El sesenta y tres por ciento de los adultos norteamericanos no son conscientes de que el último dinosaurio murió antes de que apareciera el primer humano; el setenta y cinco por ciento no sabe que los antibióticos matan a las bacterias pero no a los virus; el cincuenta y siete por ciento no sabe que los «electrones son más pequeños que los átomos». Las encuestas muestran que algo así como la mitad de los adultos de Estados Unidos no saben que la Tierra gira alrededor del Sol y tarda un año en hacerlo. En mis clases en la Universidad de Cornell he encontrado estudiantes brillantes que no saben que las estrellas salen y se ponen por la noche, o ni siquiera que el Sol es una estrella.

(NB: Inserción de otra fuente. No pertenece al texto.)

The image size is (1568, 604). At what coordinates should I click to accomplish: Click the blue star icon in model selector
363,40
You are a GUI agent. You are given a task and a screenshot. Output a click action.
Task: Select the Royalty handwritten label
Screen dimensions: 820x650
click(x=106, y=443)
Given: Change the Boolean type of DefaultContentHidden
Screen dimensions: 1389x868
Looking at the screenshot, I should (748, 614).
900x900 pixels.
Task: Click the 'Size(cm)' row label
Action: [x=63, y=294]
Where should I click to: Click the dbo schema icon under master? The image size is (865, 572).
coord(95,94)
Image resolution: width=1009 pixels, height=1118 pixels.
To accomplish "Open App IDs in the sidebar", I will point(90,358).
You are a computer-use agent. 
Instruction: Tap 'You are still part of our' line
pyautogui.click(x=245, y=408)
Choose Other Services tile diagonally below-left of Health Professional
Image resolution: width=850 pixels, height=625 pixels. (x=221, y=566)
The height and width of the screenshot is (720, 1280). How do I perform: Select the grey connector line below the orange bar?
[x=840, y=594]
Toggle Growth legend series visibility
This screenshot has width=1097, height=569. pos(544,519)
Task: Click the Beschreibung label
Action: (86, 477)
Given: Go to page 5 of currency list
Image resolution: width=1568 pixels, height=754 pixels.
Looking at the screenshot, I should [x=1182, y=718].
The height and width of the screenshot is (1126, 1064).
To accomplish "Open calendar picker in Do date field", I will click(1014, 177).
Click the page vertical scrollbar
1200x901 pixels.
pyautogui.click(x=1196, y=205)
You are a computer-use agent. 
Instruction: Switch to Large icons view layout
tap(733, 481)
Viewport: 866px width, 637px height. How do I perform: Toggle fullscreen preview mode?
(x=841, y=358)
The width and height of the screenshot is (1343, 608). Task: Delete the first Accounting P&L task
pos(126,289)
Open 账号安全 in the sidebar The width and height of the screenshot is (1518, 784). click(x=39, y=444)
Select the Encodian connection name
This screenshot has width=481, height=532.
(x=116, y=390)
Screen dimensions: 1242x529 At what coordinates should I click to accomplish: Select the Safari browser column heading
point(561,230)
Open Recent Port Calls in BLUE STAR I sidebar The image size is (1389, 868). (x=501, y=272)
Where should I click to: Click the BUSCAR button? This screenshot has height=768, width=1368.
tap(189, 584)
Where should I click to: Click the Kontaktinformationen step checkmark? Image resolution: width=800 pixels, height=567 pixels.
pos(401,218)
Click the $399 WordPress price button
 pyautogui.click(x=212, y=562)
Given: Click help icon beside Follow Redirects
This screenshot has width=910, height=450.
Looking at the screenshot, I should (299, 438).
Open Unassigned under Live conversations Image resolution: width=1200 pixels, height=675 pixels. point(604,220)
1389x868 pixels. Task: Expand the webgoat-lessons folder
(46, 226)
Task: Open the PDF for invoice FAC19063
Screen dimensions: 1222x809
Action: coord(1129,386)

Debido a la ciencia ficción, el sistema educativo, la NASA y el rol que juega la ciencia en la sociedad, los estadounidenses están mucho más expuestos a la percepción copernicana que el humano medio. Una encuesta de 1993 realizada por la Asociación China de Ciencia y Tecnología revela que, como en Estados Unidos, no más de la mitad de personas en China sabe que la Tierra gira alrededor del Sol una vez al año. Podría ser muy bien, pues, que más de cuatro siglos y medio después de Copérnico, la mayor parte de la gente de la Tierra creyera todavía, en el fondo de su corazón, que nuestro planeta está inmóvil en el centro del universo y que somos profundamente «especiales».